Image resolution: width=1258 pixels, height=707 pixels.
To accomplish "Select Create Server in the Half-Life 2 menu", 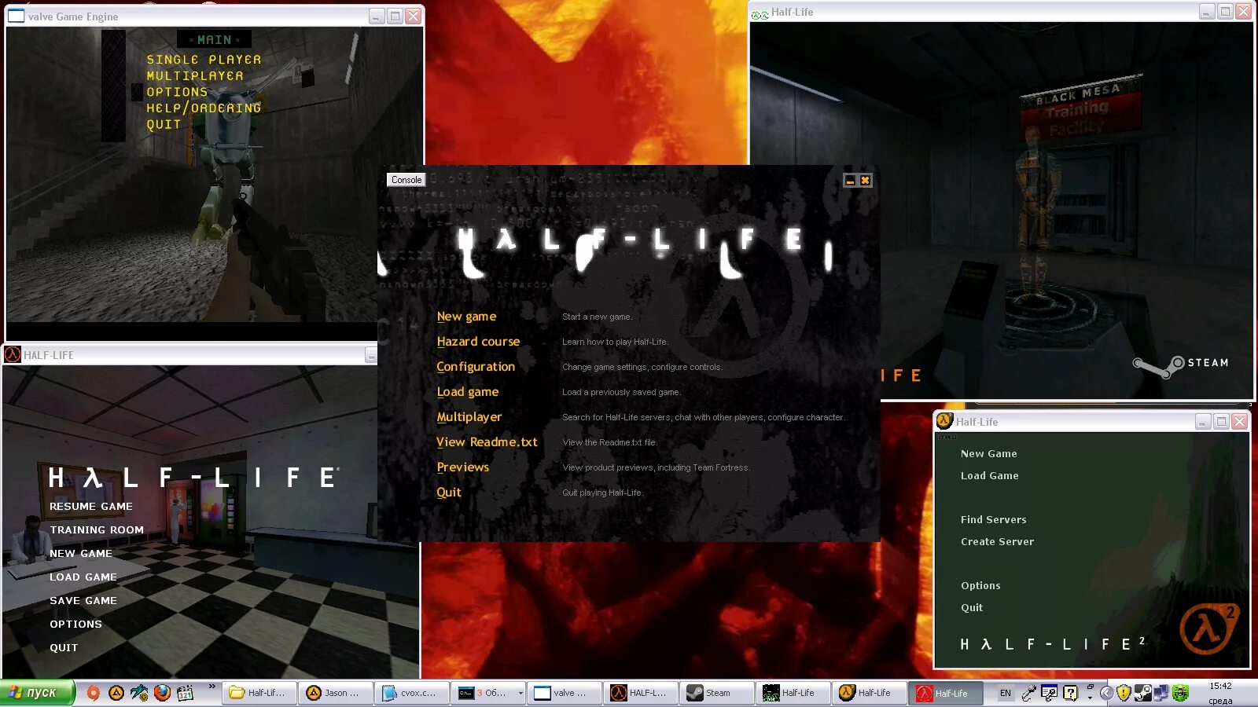I will click(996, 541).
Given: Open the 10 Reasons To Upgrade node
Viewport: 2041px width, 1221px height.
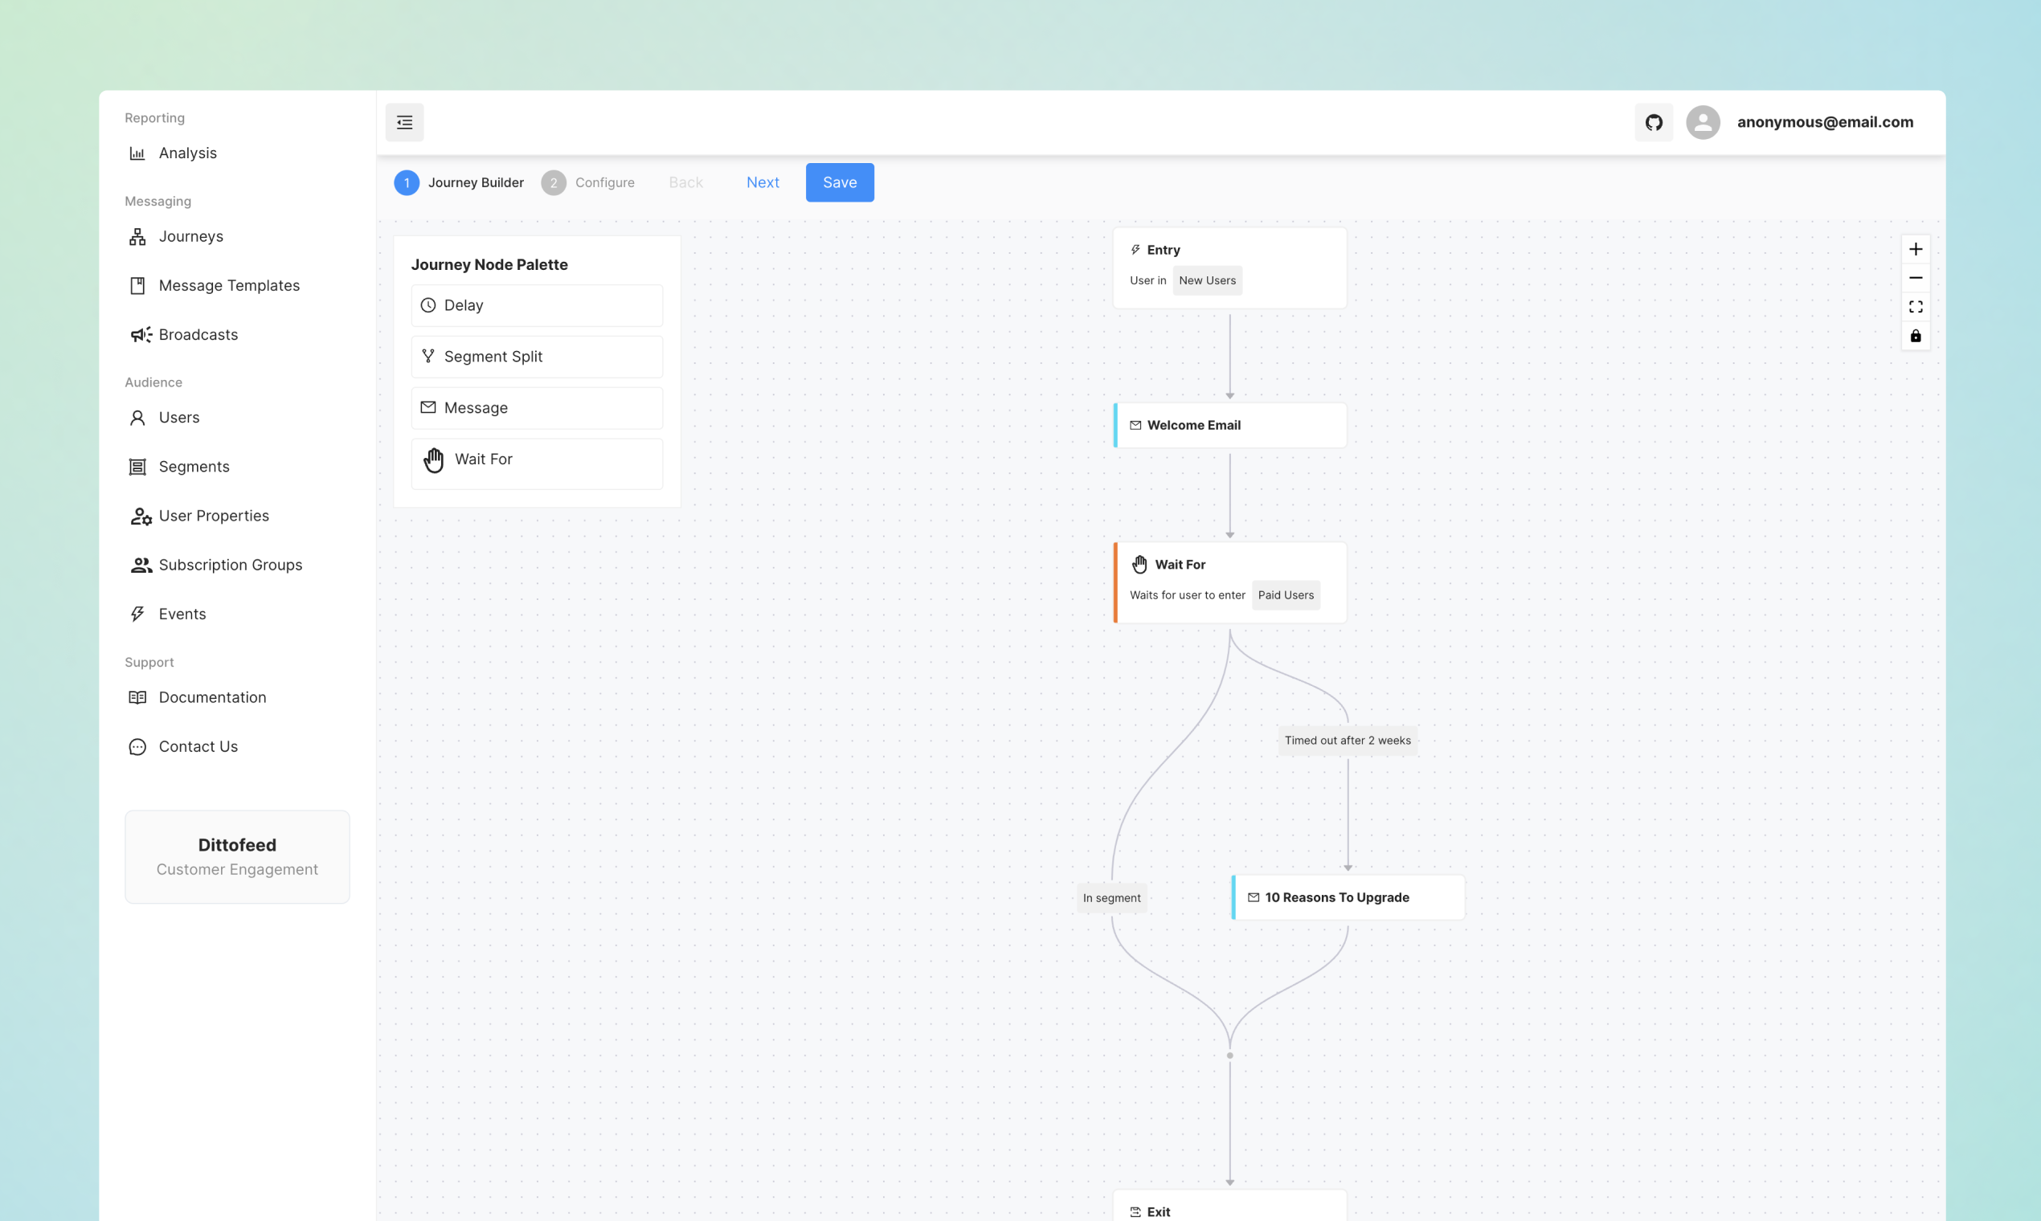Looking at the screenshot, I should point(1347,898).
++++++++
_ASSIGNMENT_.
Nothing but the lines from the one holding "Given: Open the 10 Reasons To Upgrade node" through the final line of the entries should be retyped, exactly as they stand and without pictures.

_EXERCISE ANSWER_.
Given: Open the 10 Reasons To Upgrade node
Viewport: 2041px width, 1221px height.
Looking at the screenshot, I should point(1347,898).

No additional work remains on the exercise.